### Dataset records
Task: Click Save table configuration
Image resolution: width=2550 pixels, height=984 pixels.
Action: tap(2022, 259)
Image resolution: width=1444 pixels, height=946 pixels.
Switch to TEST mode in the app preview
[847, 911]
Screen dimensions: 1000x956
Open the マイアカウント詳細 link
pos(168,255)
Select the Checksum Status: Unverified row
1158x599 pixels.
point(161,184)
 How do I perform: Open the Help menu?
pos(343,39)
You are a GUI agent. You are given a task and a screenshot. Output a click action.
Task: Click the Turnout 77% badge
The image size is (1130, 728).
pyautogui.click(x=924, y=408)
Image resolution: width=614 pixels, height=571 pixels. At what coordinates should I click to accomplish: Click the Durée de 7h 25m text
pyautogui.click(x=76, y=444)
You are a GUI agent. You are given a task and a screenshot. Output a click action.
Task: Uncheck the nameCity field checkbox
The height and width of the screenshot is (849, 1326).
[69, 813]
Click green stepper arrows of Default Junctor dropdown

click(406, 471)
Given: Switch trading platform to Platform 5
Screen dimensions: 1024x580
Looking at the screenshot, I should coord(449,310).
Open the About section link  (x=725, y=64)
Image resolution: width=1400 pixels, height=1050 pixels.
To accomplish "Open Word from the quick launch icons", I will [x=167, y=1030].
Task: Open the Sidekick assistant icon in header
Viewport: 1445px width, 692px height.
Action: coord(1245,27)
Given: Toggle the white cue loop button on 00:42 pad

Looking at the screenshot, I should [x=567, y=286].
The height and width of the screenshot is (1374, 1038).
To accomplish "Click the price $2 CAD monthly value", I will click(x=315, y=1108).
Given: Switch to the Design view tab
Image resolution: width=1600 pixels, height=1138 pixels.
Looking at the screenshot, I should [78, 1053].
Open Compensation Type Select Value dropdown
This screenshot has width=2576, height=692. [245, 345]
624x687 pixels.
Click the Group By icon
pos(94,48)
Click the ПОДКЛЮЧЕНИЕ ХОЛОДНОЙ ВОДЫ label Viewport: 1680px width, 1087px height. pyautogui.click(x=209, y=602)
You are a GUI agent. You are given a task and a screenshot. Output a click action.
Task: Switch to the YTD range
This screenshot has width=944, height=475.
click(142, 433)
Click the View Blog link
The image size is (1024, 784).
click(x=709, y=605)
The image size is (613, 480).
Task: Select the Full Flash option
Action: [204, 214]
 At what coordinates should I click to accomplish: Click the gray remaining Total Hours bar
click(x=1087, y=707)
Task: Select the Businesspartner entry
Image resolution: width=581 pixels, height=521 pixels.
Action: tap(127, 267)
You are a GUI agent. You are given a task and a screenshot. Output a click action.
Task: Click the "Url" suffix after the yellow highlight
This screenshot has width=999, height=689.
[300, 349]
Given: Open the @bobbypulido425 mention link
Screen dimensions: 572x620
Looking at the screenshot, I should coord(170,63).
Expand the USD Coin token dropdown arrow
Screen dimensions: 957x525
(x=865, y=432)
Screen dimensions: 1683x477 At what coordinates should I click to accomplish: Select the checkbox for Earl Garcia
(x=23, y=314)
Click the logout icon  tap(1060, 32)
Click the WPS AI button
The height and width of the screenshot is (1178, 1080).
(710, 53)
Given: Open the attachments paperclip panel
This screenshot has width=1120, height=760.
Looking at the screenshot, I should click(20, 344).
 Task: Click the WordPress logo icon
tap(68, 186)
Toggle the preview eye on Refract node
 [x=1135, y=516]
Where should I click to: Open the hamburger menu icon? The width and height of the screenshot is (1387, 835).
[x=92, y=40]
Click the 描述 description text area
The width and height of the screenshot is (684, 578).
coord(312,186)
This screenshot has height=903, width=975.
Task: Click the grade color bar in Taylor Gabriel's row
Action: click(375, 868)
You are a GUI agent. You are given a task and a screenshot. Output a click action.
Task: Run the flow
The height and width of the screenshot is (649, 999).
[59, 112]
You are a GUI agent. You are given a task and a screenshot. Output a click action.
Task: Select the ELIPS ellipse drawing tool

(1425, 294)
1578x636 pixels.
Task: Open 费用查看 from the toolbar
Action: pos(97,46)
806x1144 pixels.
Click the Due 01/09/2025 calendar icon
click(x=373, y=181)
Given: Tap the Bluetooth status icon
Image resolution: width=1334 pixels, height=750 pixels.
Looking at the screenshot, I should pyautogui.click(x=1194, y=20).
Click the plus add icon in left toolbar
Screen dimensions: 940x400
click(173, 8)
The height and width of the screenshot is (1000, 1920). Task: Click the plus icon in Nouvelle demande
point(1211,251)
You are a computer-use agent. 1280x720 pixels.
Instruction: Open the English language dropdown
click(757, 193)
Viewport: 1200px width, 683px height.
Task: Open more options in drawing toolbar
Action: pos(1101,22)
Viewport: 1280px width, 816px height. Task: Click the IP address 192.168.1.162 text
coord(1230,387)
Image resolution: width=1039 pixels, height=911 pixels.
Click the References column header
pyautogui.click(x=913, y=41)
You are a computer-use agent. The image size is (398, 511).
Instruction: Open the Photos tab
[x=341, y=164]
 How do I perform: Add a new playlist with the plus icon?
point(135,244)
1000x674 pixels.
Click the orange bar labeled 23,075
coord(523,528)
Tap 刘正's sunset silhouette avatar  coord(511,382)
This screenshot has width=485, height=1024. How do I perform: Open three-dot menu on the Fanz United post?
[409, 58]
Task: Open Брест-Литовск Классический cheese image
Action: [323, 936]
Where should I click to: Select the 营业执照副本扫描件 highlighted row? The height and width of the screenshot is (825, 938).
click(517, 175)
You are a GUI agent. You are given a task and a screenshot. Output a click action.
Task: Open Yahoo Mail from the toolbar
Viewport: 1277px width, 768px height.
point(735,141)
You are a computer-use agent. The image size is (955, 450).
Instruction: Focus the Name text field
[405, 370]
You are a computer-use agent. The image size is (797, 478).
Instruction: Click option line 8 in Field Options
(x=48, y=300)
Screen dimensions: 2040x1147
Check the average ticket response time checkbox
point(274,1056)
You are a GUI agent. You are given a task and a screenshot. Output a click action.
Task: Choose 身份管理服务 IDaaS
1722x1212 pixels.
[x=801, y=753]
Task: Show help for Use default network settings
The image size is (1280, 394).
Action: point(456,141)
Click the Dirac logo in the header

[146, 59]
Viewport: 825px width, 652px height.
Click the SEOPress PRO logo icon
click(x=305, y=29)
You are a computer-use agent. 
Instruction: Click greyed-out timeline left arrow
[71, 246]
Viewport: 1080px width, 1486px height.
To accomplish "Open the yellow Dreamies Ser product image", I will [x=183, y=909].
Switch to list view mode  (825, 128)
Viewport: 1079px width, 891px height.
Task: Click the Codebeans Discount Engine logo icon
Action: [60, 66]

### Exercise goal
Transcribe each record exactly. Leave nothing out.

### Solution to the problem
Task: Click Save table configuration
Image resolution: width=2550 pixels, height=984 pixels.
Action: tap(2022, 259)
Image resolution: width=1444 pixels, height=946 pixels.
Switch to TEST mode in the app preview
[847, 911]
Screen dimensions: 1000x956
Open the マイアカウント詳細 link
pos(168,255)
Select the Checksum Status: Unverified row
1158x599 pixels.
point(161,184)
 How do I perform: Open the Help menu?
pos(343,39)
You are a GUI agent. You are given a task and a screenshot. Output a click action.
Task: Click the Turnout 77% badge
The image size is (1130, 728).
pyautogui.click(x=924, y=408)
Image resolution: width=614 pixels, height=571 pixels. At what coordinates should I click to accomplish: Click the Durée de 7h 25m text
pyautogui.click(x=76, y=444)
You are a GUI agent. You are given a task and a screenshot. Output a click action.
Task: Uncheck the nameCity field checkbox
The height and width of the screenshot is (849, 1326).
[69, 813]
Click green stepper arrows of Default Junctor dropdown

click(406, 471)
Given: Switch trading platform to Platform 5
Screen dimensions: 1024x580
Looking at the screenshot, I should coord(449,310).
Open the About section link  (x=725, y=64)
Image resolution: width=1400 pixels, height=1050 pixels.
To accomplish "Open Word from the quick launch icons", I will [x=167, y=1030].
Task: Open the Sidekick assistant icon in header
Viewport: 1445px width, 692px height.
Action: coord(1245,27)
Given: Toggle the white cue loop button on 00:42 pad

Looking at the screenshot, I should [x=567, y=286].
The height and width of the screenshot is (1374, 1038).
To accomplish "Click the price $2 CAD monthly value", I will click(x=315, y=1108).
Given: Switch to the Design view tab
Image resolution: width=1600 pixels, height=1138 pixels.
Looking at the screenshot, I should [78, 1053].
Open Compensation Type Select Value dropdown
This screenshot has width=2576, height=692. [245, 345]
624x687 pixels.
Click the Group By icon
pos(94,48)
Click the ПОДКЛЮЧЕНИЕ ХОЛОДНОЙ ВОДЫ label Viewport: 1680px width, 1087px height. pyautogui.click(x=209, y=602)
You are a GUI agent. You are given a task and a screenshot. Output a click action.
Task: Switch to the YTD range
This screenshot has width=944, height=475.
click(142, 433)
Click the View Blog link
The image size is (1024, 784).
click(x=709, y=605)
The image size is (613, 480).
Task: Select the Full Flash option
Action: [204, 214]
 At what coordinates should I click to accomplish: Click the gray remaining Total Hours bar
click(x=1087, y=707)
Task: Select the Businesspartner entry
Image resolution: width=581 pixels, height=521 pixels.
Action: tap(127, 267)
You are a GUI agent. You are given a task and a screenshot. Output a click action.
Task: Click the "Url" suffix after the yellow highlight
This screenshot has width=999, height=689.
[300, 349]
Given: Open the @bobbypulido425 mention link
Screen dimensions: 572x620
Looking at the screenshot, I should coord(170,63).
Expand the USD Coin token dropdown arrow
Screen dimensions: 957x525
(x=865, y=432)
Screen dimensions: 1683x477 At what coordinates should I click to accomplish: Select the checkbox for Earl Garcia
(x=23, y=314)
Click the logout icon  tap(1060, 32)
Click the WPS AI button
The height and width of the screenshot is (1178, 1080).
(710, 53)
Given: Open the attachments paperclip panel
This screenshot has width=1120, height=760.
Looking at the screenshot, I should click(20, 344).
 Task: Click the WordPress logo icon
tap(68, 186)
Toggle the preview eye on Refract node
 [x=1135, y=516]
Where should I click to: Open the hamburger menu icon? The width and height of the screenshot is (1387, 835).
[x=92, y=40]
Click the 描述 description text area
The width and height of the screenshot is (684, 578).
coord(312,186)
This screenshot has height=903, width=975.
Task: Click the grade color bar in Taylor Gabriel's row
Action: click(375, 868)
You are a GUI agent. You are given a task and a screenshot. Output a click action.
Task: Run the flow
The height and width of the screenshot is (649, 999).
[59, 112]
You are a GUI agent. You are given a task and a screenshot. Output a click action.
Task: Select the ELIPS ellipse drawing tool

(1425, 294)
1578x636 pixels.
Task: Open 费用查看 from the toolbar
Action: pos(97,46)
806x1144 pixels.
Click the Due 01/09/2025 calendar icon
click(x=373, y=181)
Given: Tap the Bluetooth status icon
Image resolution: width=1334 pixels, height=750 pixels.
Looking at the screenshot, I should pyautogui.click(x=1194, y=20).
Click the plus add icon in left toolbar
Screen dimensions: 940x400
click(173, 8)
The height and width of the screenshot is (1000, 1920). Task: Click the plus icon in Nouvelle demande
point(1211,251)
You are a computer-use agent. 1280x720 pixels.
Instruction: Open the English language dropdown
click(757, 193)
Viewport: 1200px width, 683px height.
Task: Open more options in drawing toolbar
Action: pos(1101,22)
Viewport: 1280px width, 816px height. Task: Click the IP address 192.168.1.162 text
coord(1230,387)
Image resolution: width=1039 pixels, height=911 pixels.
Click the References column header
pyautogui.click(x=913, y=41)
You are a computer-use agent. The image size is (398, 511).
Instruction: Open the Photos tab
[x=341, y=164]
 How do I perform: Add a new playlist with the plus icon?
point(135,244)
1000x674 pixels.
Click the orange bar labeled 23,075
coord(523,528)
Tap 刘正's sunset silhouette avatar  coord(511,382)
This screenshot has width=485, height=1024. How do I perform: Open three-dot menu on the Fanz United post?
[409, 58]
Task: Open Брест-Литовск Классический cheese image
Action: [323, 936]
Where should I click to: Select the 营业执照副本扫描件 highlighted row? The height and width of the screenshot is (825, 938).
click(517, 175)
You are a GUI agent. You are given a task and a screenshot. Output a click action.
Task: Open Yahoo Mail from the toolbar
Viewport: 1277px width, 768px height.
point(735,141)
You are a computer-use agent. The image size is (955, 450).
Instruction: Focus the Name text field
[405, 370]
You are a computer-use agent. The image size is (797, 478).
Instruction: Click option line 8 in Field Options
(x=48, y=300)
Screen dimensions: 2040x1147
Check the average ticket response time checkbox
point(274,1056)
You are a GUI agent. You are given a task and a screenshot. Output a click action.
Task: Choose 身份管理服务 IDaaS
1722x1212 pixels.
[x=801, y=753]
Task: Show help for Use default network settings
The image size is (1280, 394).
Action: point(456,141)
Click the Dirac logo in the header

[146, 59]
Viewport: 825px width, 652px height.
Click the SEOPress PRO logo icon
click(x=305, y=29)
You are a computer-use agent. 
Instruction: Click greyed-out timeline left arrow
[71, 246]
Viewport: 1080px width, 1486px height.
To accomplish "Open the yellow Dreamies Ser product image", I will [x=183, y=909].
Switch to list view mode  (825, 128)
Viewport: 1079px width, 891px height.
Task: Click the Codebeans Discount Engine logo icon
Action: [60, 66]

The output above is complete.